#### [Exercise details]
Can you update the records from the line containing "The height and" through the end of the records, replacing "Select" with "Choose" and leaving everything else unchanged? Omit the pictures from your answer.

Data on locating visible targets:
--- BEGIN ---
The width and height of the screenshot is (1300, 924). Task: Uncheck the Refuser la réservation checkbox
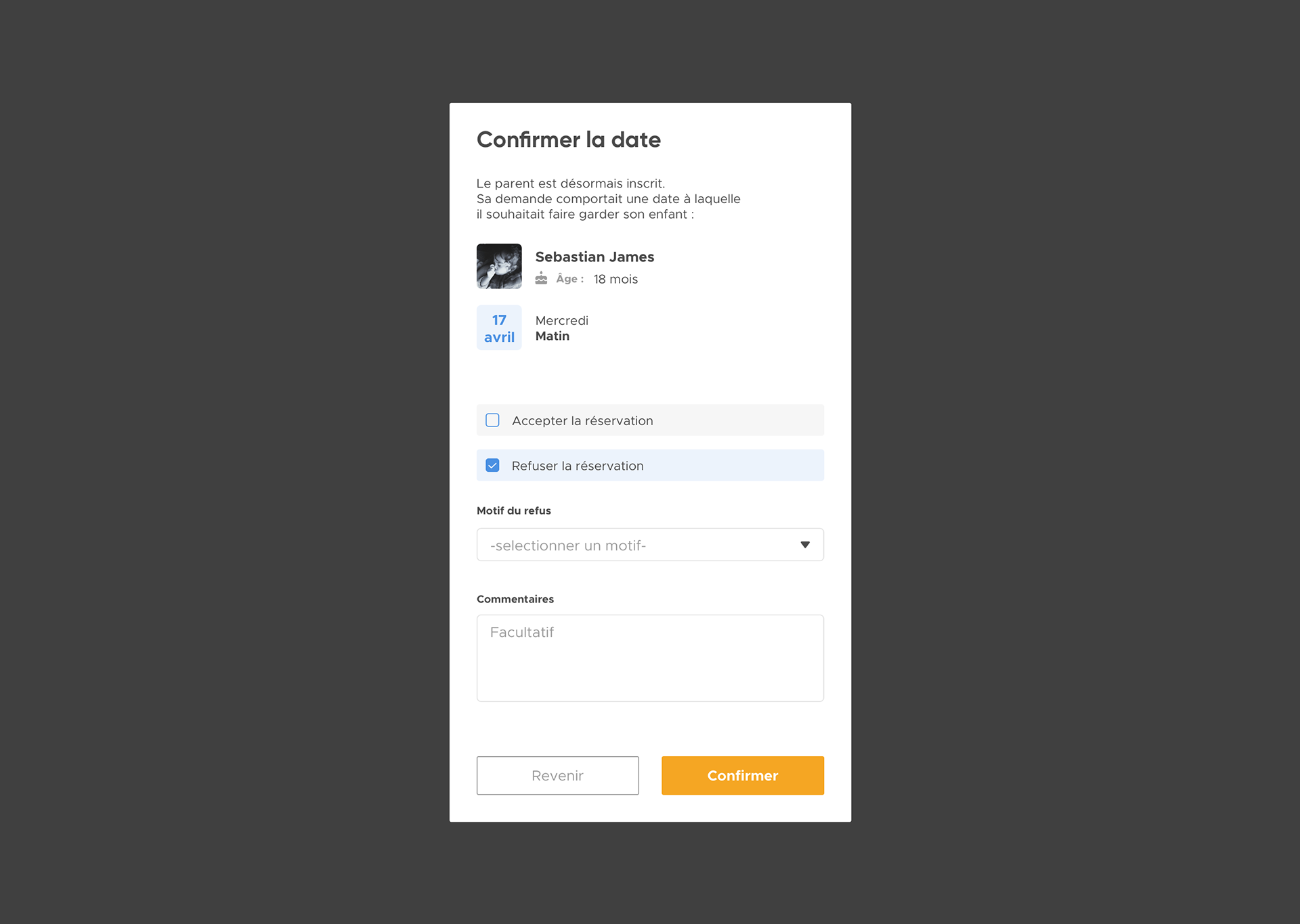click(493, 466)
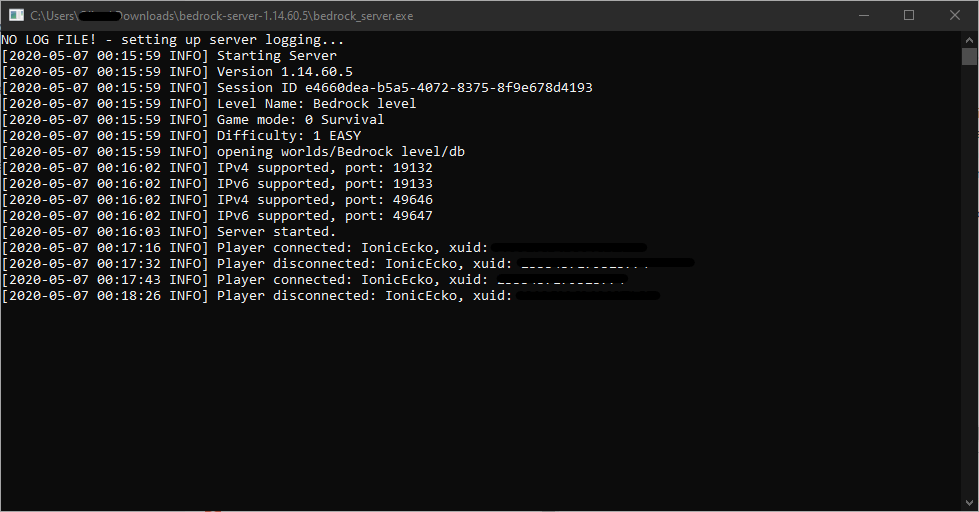Click the "Starting Server" log line
Screen dimensions: 979x512
pos(277,56)
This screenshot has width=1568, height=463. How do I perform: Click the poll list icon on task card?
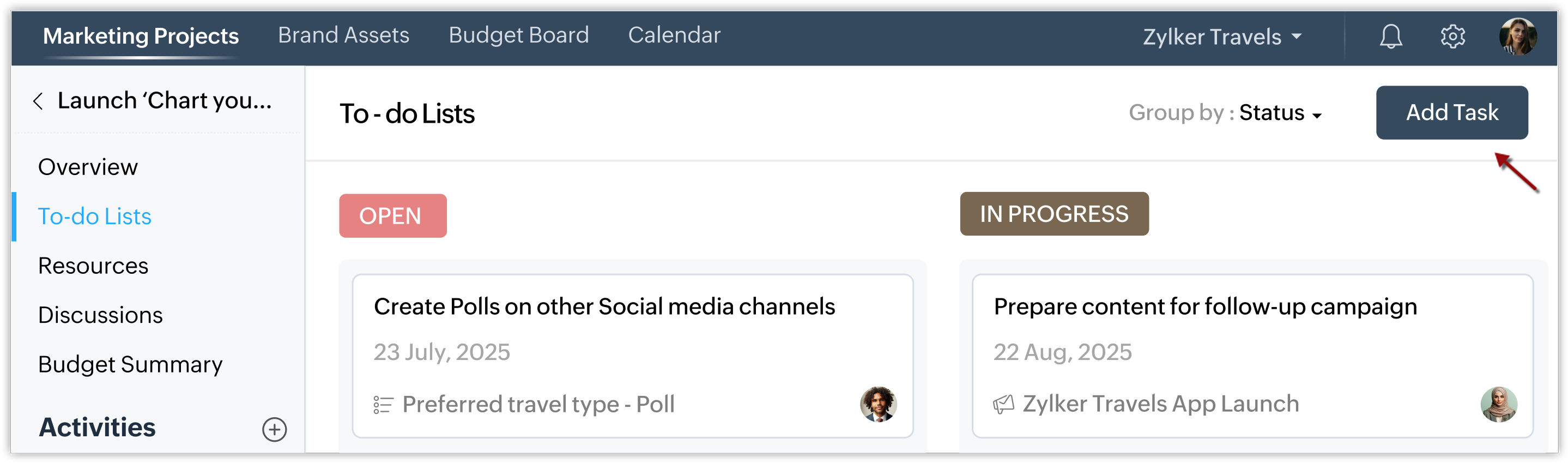tap(383, 405)
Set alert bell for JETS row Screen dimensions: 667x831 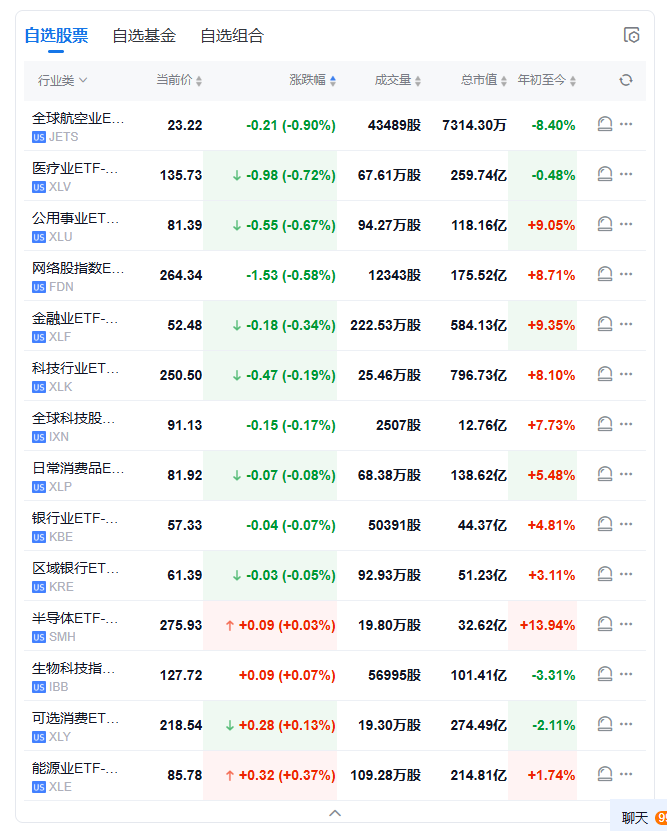pyautogui.click(x=604, y=125)
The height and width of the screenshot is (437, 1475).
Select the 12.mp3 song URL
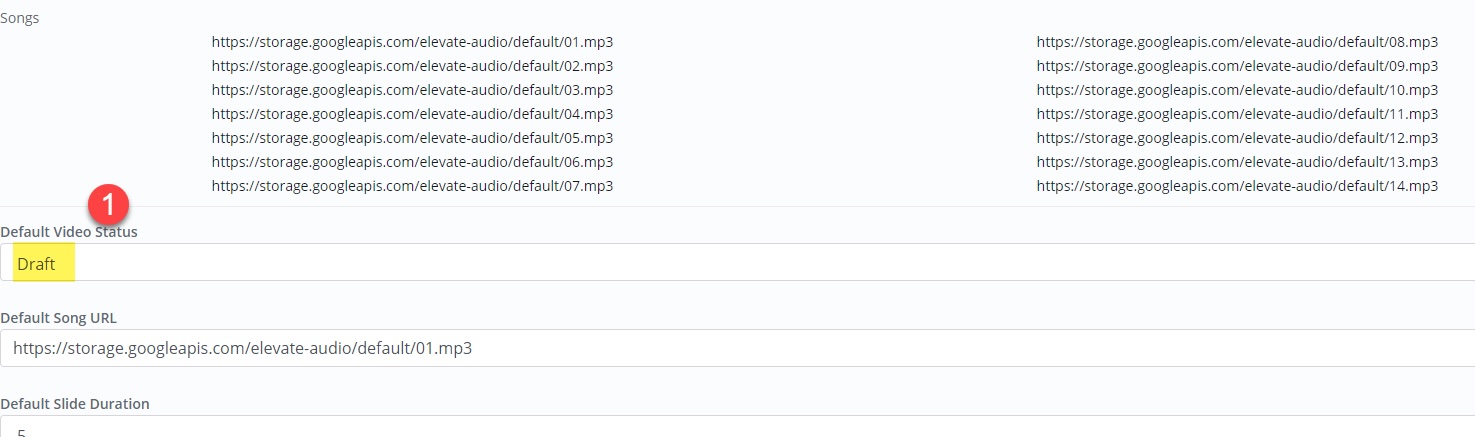[x=1237, y=138]
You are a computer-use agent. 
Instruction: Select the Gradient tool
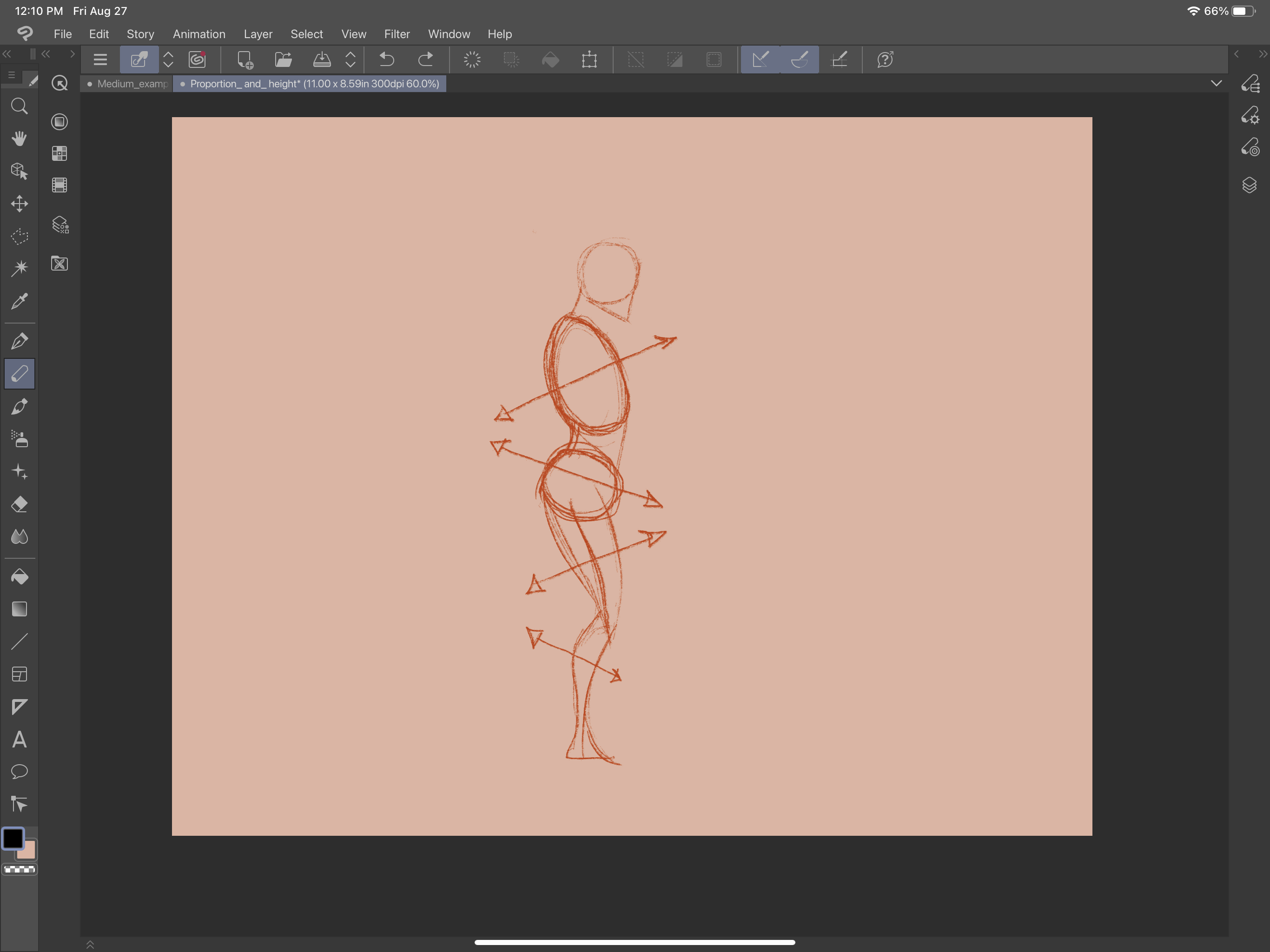point(20,608)
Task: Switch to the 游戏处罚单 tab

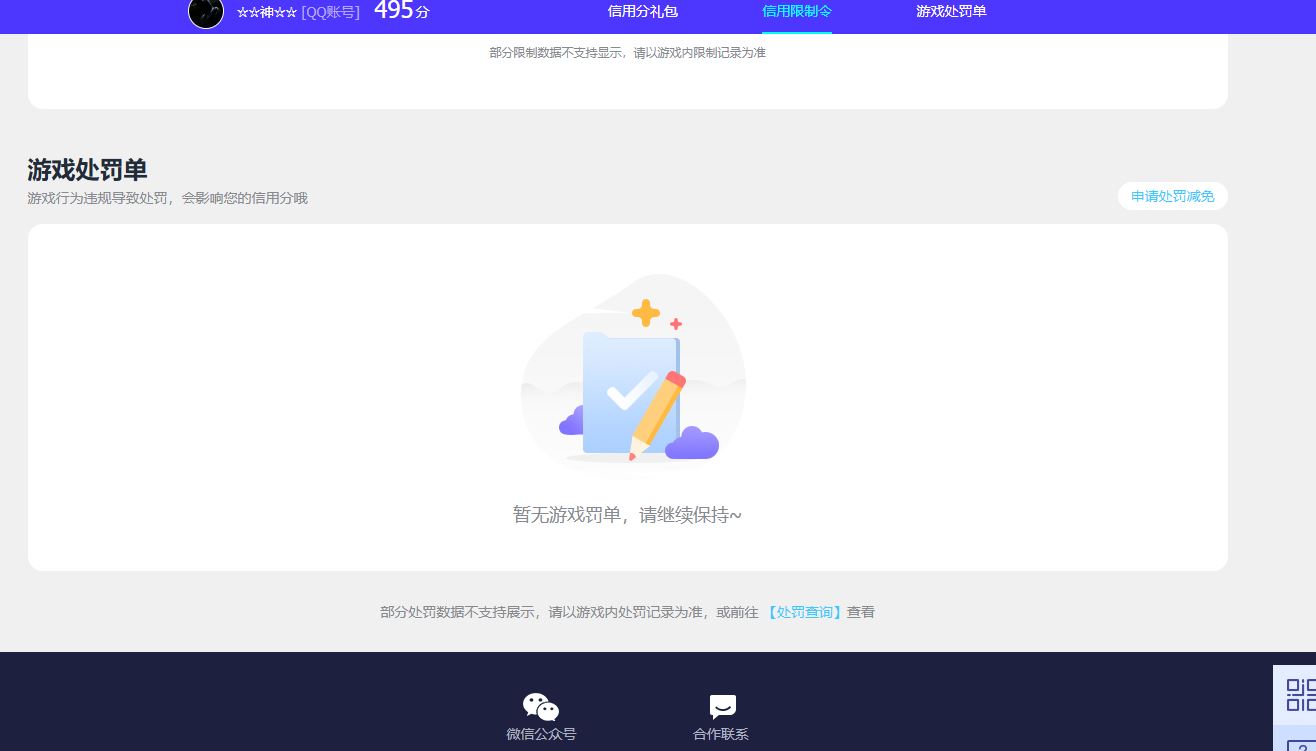Action: [x=951, y=12]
--- END ---
#### [Correct response]
The height and width of the screenshot is (437, 1475).
Choose the 12.mp3 song URL
[x=1237, y=138]
You are a computer-use agent. 
Instruction: Choose the Gradient tool
point(20,608)
Task: Switch to the 游戏处罚单 tab

Action: [x=951, y=12]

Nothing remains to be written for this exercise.